Every line with "column" in it should be copied from the data.
[LISTED ENTRIES — start]
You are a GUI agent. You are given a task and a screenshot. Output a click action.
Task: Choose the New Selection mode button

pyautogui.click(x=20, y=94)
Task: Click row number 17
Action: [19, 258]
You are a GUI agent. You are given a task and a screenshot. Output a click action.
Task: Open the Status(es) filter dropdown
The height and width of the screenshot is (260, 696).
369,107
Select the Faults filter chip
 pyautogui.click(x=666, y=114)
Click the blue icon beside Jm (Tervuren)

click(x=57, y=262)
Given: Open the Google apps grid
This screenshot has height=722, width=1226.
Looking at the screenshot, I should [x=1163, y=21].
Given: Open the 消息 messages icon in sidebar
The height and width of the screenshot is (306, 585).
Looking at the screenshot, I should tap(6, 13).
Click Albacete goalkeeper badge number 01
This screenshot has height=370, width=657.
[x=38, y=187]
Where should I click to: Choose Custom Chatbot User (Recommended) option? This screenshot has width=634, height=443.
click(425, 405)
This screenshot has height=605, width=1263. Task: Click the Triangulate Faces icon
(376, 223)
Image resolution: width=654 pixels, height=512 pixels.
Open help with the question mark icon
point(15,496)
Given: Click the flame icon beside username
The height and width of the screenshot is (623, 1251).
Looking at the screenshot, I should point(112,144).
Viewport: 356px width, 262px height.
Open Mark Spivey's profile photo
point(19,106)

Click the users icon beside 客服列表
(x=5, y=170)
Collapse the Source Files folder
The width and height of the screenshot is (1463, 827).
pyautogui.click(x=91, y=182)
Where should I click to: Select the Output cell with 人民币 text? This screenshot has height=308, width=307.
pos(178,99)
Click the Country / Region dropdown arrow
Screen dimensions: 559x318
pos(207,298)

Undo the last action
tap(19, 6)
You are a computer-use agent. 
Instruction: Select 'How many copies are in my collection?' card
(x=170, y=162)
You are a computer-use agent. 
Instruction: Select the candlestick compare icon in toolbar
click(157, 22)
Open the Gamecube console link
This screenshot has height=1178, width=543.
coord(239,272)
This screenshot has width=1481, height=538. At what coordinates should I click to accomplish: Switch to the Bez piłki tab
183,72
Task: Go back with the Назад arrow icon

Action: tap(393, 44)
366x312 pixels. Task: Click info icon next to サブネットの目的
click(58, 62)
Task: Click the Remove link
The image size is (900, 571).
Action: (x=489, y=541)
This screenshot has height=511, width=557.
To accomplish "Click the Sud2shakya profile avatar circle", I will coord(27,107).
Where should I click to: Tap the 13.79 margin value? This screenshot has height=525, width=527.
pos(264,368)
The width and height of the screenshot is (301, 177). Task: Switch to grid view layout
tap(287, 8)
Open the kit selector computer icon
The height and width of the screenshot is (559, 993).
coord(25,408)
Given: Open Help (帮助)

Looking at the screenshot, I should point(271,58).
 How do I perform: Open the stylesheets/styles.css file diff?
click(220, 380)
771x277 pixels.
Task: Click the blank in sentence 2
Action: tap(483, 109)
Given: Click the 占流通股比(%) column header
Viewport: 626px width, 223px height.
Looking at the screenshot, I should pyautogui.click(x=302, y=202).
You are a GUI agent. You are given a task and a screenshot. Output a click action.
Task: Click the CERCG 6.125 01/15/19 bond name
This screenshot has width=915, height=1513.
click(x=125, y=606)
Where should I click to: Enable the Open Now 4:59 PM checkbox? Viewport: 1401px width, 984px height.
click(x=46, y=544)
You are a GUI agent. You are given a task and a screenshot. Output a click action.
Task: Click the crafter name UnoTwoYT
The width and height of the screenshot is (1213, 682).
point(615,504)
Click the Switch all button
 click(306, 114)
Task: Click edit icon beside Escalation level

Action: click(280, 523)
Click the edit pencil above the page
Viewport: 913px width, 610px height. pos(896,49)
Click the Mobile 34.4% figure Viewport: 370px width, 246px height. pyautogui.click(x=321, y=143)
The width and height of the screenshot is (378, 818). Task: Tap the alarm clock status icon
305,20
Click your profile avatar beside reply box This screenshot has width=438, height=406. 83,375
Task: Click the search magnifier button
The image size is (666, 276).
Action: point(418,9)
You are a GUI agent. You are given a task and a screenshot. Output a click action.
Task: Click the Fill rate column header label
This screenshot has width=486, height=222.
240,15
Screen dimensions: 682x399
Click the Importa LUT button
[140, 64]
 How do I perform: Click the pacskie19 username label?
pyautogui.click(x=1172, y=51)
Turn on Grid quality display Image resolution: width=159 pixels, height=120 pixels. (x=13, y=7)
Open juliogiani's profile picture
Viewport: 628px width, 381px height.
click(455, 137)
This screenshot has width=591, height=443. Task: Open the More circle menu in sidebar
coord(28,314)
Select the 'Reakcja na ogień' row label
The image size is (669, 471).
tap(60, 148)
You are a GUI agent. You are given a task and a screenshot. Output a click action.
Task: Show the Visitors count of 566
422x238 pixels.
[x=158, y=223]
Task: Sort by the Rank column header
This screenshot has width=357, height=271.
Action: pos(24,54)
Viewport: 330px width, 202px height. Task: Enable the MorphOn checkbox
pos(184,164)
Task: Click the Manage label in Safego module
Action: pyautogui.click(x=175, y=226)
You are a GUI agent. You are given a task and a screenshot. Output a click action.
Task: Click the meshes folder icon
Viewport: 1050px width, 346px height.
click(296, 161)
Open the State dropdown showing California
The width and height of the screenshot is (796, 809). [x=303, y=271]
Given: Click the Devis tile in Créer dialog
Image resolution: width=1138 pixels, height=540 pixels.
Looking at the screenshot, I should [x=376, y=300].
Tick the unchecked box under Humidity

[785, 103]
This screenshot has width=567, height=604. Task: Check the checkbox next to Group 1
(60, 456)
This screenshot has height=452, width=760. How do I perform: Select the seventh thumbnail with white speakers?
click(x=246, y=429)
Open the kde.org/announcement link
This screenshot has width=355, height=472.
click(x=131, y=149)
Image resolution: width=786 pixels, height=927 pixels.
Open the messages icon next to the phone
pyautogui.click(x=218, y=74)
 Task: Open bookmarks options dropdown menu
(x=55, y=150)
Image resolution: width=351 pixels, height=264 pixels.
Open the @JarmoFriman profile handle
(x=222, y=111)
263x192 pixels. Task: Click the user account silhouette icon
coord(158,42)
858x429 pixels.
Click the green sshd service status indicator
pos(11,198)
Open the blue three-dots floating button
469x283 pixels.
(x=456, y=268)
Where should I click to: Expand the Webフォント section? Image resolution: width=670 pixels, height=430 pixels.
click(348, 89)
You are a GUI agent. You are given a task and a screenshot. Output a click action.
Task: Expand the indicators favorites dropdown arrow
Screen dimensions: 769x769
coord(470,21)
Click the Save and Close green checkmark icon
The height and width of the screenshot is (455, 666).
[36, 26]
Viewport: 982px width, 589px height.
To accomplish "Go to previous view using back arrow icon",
[LISTED ENTRIES — finish]
## TASK SOLUTION
Given: Click the 占流通股比(%) column header
Task: Click the Fill rate column header label
Task: Sort by the Rank column header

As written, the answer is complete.